After each successful round, the winning team can choose to either take the money and quit or continue playing knowing that if at anytime a lingo was formed, they lose the money (the winning team even got that option at the start of the No Lingo round, and no team refused to take the challenge). Five words were played in this round, so if the winning team guessed and/or got passed all five words and avoid lingo, they win the maximum grand cash prize. The first trip to No Lingo gave the winning team $500 to start, so winning the No Lingo round was worth $16,000. The second attempt gave the team $1,000 to start making the grand prize $32,000. And making it to No Lingo the third and final time gave the winning team $2,000 to start, for a possible grand total of $64,000. Winning teams stayed on the show until they won three times or defeated once; so the winning team could win up to $112,000 in No Lingo alone.

Format ChangeEdit

In later months of the show, the team that won the main game received money according to how they lingoed. Lingoing vertically or horizontally was worth $500, a lingo that went diagonally won $1,000, and achieving a Double Lingo (two lines that were made using the same number) was worth $2,000. That money became the base amount for No Lingo; so Lingoing vertically or horizontally made the grand prize $16,000, diagonal lingos made the grand prize $32,000, and a Double Lingo went for a $64,000 payoff.
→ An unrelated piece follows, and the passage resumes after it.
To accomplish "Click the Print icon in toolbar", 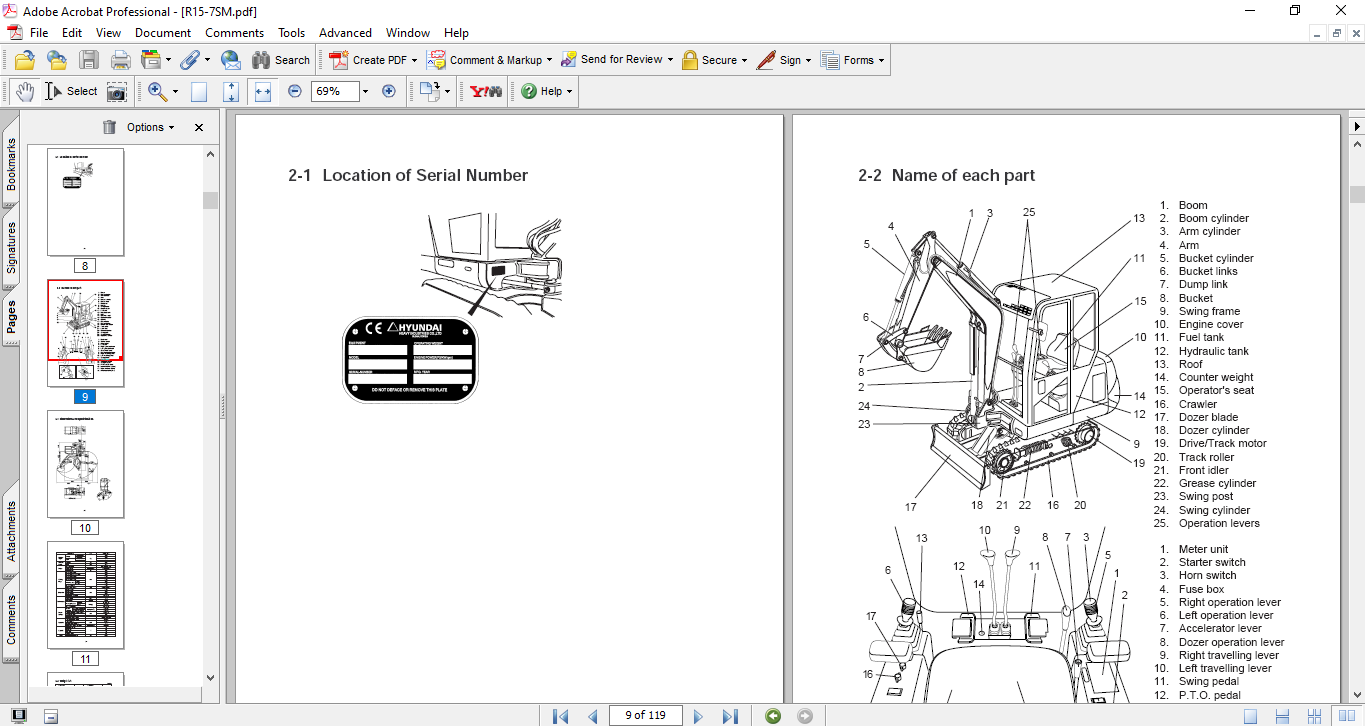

Additionally, there was no limit to how many games a team can win. They simply kept on playing until they lost twice.


Though this version was taped in Canada, it aired in the United States.

This version of Lingo died due to the fact that the show was low on dollars and not many contestants were paid because of it. This version did, however, give way to several foreign versions until at last, fourteen years later, Lingo made its American return.